In the wake of the HeforShe initiative, the Ambassador talks of the rights of women, the rights she and many like her consider basic human rights, the rights of choice and independent decision, the rights to dignity and to equal pay and opportunities as that of their male counterparts- the rights that constitute the very base of our existence as human souls. But Emma does not fail to point out another very pressing component of this movement- the one that in fact forms the crux of it. She evokes the men of the world to fight for themselves, to notice and identify how gender-roles and the theories of masculinity entrap them and how establishing equality is as much a need for men as it is for women. She says, very effectively, “… I’ve seen my father’s role as a parent being valued less by society despite my needing his presence as a child as much as my mother’s. I’ve seen young men suffering from mental illness unable to ask for help for fear it would make them look less “macho”… I’ve seen men made fragile and insecure by a distorted sense of what constitutes male success. Men don’t have the benefits of equality either. ?We don’t often talk about men being imprisoned by gender stereotypes but I can see that they are and that when they are free, things will change for women as a natural consequence. If men don’t have to be aggressive in order to be accepted women won’t feel compelled to be submissive. If men don’t have to control, women won’t have to be controlled. Both men and women should feel free to be sensitive. Both men and women should feel free to be strong. It is time that we all perceive gender on a spectrum, not as two opposing sets of ideals.” And once she has said these things, led us through some undeniable truths of the world as it stands today, who can refuse to notice, who can shy away, and who cannot be affected?

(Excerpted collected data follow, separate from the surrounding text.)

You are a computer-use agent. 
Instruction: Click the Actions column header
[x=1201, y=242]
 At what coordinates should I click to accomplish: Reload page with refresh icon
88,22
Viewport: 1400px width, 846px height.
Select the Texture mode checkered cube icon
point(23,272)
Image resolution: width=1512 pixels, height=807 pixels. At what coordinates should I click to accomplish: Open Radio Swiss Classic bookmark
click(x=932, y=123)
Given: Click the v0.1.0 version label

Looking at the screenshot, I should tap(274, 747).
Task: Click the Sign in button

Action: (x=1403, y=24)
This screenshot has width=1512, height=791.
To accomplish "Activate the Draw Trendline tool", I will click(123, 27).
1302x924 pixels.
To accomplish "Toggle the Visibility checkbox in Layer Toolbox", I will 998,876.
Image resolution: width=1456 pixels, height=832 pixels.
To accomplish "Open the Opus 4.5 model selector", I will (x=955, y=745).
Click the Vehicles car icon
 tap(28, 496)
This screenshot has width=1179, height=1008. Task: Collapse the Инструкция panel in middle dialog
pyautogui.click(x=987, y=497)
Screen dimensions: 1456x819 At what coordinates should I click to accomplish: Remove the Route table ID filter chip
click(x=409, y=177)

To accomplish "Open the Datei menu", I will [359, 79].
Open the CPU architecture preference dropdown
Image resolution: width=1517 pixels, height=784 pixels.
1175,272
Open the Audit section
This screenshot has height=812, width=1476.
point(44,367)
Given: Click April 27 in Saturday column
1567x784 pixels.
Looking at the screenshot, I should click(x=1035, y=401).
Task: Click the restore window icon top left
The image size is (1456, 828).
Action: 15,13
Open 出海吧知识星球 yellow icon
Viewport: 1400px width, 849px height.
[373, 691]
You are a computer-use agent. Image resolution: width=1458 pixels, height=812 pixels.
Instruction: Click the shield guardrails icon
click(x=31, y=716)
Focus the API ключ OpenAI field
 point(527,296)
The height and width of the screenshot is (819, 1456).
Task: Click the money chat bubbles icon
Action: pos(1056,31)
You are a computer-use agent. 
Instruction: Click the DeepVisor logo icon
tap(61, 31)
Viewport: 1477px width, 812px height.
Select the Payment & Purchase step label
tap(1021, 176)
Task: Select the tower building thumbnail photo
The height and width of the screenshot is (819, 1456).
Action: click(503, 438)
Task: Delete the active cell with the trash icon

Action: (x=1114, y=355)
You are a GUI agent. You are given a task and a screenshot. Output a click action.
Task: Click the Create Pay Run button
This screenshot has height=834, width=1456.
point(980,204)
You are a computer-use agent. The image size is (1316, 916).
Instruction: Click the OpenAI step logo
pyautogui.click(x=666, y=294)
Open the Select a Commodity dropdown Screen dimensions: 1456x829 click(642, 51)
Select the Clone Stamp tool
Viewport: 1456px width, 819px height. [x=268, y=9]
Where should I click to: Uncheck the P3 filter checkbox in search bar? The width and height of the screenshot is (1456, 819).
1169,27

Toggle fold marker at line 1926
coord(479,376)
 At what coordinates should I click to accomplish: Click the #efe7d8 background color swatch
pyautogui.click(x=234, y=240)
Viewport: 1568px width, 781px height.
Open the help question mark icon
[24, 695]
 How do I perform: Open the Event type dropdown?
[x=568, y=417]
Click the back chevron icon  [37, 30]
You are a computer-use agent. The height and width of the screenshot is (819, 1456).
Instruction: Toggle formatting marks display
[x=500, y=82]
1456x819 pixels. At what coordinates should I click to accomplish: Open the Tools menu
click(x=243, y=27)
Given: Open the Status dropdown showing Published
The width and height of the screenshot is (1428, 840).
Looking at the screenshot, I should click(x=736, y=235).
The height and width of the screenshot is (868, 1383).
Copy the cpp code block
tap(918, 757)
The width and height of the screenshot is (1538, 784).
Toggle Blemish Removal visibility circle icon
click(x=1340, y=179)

It is time to join hands, to redefine realities, to break through the shadow lines on the “us” and the “them” and to come together and fight the one thing that stands against us- the demons of our own divides. It is probably time for us to bring out those neatly labelled files of “our problems” and “clearly their issues” and to review their contents, exchange notes and face the devils together, as a single entity, as humanity. It is time we questioned our identities as what has been spelt out and allotted to us. It is time we “…stop defining each other by what we are not and start defining ourselves by what we are”. It is time we all claim our right to the freedom we truly and rightfully deserve, the freedom that has so long been kept away from us, veiled by the existing and prevalent ideas of subjugation, stereo-types and social definitions. The HeforShe campaign, in all its promise, does not come across as one that seeks to advocate the protection of women (as weaker vessels), by men, from the exploitation of Patriarchal dogma. It does not come across as a ploy for the dominant to take over the feminist movement. It transcends the suspicions of repression and the need for control, and concentrates keenly on that one bridge that can lead to a solution to one of the biggest problems we face today.